За его недолгий век довелось московскому Рубинштейну познать и вероломство друзей, и оскорбительное чванство сильных мира сего, и злобную травлю продажной печати. Припомнить хотя бы кампанию лжи и клеветы, начатую широко известным в те дни Бурениным на страницах «Нового времени» и вызвавшую такую резкую и гневную отповедь со стороны Чайковского! Все удары, откуда бы они ни шли, он встречал как воин с поднятым забралом, не терял самообладания и не сетовал на судьбу.
«…Если, — писал Кашкин, — в числе его воспоминаний встречались и горькие, то никогда и никого, кроме себя, он не винил в прошлых горестях: умея все понять, он и прощал все».
Злые языки шептали за его спиной, что в последние годы Николай Григорьевич погряз в долгах, начал пить и проводить ночи напролет в Английском клубе за игорным столом.
Если и была тут доля правды, то никогда и ни при каких обстоятельствах он не делал для себя ни малейшей скидки на усталость или нездоровье. Ровно в девять утра изо дня в день был свежим, бодрым и жизнерадостным на своем посту.
В ушах еще был жив его голос, звук его рояля, не похожий ни на чей. «Волнуя и поражая своих слушателей, он сам умел оставаться ясным и спокойным; удивительное самообладание, какое-то античное целомудрие и чувство меры соединялись в этой игре с титанической силой, с обаятельной чувственной прелестью».
Сегодня жив… А завтра? А через год?
Этот тоскующий вопрос три месяца спустя прозвучал в строках Германа Лароша, посвященных памяти Н. Г. Рубинштейна. «За потрясающее воздействие своих могучих чар гениальный исполнитель платит дорого: вся красота его созданий исчезает без следа, как шум волны плеснувшей в берег дальний».
Время перевалило далеко за полночь, а Танеев без устали ходил из угла в угол. И больше всего в эти одинокие часы тяжкого полуночного бдения ему недоставало Петра Ильича.

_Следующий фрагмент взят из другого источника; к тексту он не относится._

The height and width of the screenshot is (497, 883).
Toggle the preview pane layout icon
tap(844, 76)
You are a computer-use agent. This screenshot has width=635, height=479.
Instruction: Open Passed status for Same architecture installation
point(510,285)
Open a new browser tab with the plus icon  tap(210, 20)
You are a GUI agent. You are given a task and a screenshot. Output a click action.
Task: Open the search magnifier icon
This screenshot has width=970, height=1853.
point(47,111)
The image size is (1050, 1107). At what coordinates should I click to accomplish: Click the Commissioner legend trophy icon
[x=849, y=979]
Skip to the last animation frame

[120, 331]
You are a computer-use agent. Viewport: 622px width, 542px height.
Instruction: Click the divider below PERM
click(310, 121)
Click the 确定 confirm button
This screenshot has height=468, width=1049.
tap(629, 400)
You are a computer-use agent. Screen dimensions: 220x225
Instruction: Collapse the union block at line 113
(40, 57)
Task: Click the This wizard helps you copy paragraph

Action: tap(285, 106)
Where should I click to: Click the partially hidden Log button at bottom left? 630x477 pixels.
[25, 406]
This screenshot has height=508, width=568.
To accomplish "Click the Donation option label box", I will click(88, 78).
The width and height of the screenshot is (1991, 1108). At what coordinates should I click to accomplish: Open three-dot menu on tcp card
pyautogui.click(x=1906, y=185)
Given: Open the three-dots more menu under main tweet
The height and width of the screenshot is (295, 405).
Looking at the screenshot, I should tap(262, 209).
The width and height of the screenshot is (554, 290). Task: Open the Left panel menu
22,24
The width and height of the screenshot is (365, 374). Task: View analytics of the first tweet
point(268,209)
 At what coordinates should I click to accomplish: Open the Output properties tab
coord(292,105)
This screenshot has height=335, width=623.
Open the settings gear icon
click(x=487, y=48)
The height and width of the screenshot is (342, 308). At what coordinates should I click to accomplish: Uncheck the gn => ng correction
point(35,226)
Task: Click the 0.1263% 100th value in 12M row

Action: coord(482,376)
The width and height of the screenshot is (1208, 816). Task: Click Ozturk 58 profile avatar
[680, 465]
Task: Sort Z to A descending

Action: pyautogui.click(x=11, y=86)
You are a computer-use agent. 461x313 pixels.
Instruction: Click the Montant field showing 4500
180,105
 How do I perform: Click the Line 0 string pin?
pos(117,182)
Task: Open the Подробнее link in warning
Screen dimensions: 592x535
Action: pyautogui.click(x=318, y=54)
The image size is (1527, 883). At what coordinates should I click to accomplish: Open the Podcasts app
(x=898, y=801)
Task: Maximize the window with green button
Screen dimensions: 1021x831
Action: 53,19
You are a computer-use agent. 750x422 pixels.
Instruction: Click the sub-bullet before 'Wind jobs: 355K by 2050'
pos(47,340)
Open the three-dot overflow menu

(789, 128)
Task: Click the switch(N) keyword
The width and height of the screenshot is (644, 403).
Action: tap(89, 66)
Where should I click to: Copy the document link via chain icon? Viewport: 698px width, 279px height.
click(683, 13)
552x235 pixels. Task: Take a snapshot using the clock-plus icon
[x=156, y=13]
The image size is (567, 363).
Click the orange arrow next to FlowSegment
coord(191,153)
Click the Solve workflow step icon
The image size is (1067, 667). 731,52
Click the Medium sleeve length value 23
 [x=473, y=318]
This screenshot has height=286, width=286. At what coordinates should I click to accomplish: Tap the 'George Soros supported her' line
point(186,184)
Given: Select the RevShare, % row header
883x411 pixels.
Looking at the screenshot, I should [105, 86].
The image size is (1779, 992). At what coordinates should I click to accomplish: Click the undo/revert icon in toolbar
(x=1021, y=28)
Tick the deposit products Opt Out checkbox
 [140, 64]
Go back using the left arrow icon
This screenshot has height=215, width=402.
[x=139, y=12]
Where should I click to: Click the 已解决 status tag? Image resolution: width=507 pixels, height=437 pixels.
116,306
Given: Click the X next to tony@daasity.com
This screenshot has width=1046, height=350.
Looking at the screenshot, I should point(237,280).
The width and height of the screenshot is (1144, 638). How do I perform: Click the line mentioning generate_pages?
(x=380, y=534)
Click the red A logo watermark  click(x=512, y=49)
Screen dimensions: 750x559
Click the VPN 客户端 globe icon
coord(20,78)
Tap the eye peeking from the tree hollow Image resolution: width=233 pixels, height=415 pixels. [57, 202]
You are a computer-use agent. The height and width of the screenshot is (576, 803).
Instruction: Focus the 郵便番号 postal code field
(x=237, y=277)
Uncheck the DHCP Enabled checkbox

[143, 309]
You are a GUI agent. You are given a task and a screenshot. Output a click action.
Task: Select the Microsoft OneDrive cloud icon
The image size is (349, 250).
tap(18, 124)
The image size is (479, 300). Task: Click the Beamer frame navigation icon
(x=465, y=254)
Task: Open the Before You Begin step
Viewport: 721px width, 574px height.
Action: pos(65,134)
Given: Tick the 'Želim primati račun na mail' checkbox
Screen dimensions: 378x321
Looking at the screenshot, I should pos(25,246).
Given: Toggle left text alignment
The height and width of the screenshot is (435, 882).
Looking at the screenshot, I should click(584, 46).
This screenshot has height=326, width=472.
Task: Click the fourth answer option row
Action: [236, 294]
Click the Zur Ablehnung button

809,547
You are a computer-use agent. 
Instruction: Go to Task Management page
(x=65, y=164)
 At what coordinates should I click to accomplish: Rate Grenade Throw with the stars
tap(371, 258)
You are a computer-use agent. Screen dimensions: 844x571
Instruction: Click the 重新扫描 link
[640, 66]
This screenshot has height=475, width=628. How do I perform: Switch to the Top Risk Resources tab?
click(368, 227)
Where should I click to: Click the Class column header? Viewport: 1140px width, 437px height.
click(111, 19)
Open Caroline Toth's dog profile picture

Все это время начиная с осени 1880 года Чайковский пребывал в непрестанных разъездах. Эта охота к перемене мест, видимо, имела свою какую-то скрытую причину. В Москве и Петербурге композитор появлялся лишь на малый срок, наезжая из-за границы или из Каменки Киевской губернии, где он жил летом в поместье сестры Александры Ильиничны. Во время коротких встреч от друзей не утаилась разительная внешняя перемена. Он сделался непривычно молчаливым, казался подавленным властью какой-то неотвязной думы. Лучистые голубые глаза, потускнев, запали, виски посеребрила безвременная седина.
Судьба — «эта грозная и неодолимая сила, преграждающая пути людским мечтам и радостям», о которой думал композитор, часто бывала щедра к художнику и безжалостна к человеку. Он приближался к порогу всемирной славы.
Вторая, Третья, Четвертая симфонии, симфонические фантазии «Буря», «Франческа да Римини», оперы «Опричник», «Евгений Онегин», «Орлеанская дева», балет «Лебединое озеро», три инструментальных концерта, в том числе Первый фортепьянный концерт.
Но сердце человека оставалось обнаженным и беззащитным от тяжких ударов и злых шуток судьбы, было ранимо и уязвимо даже для преходящих горестей и разочарований: разрыв с Ларошем, злосчастная женитьба — все оставило глубокий болезненный след в памяти.
Спустя одиннадцать лет после того, как покинул Петербург, Петр Ильич получил письмо от друга юности Лели Апухтина, стоившее музыканту, по его словам, «многих слез». В конверт было вложено небольшое стихотворение, кончавшееся словами:
И наконец, этот последний удар, самый, быть может, непоправимый. Выехавший из Ниццы к Рубинштейну в Париж, Чайковский поспел лишь на отпевание усопшего друга. И вся горечь обид, непониманий и отчуждений, временами разделявшая их при его жизни, вдруг перестала существовать.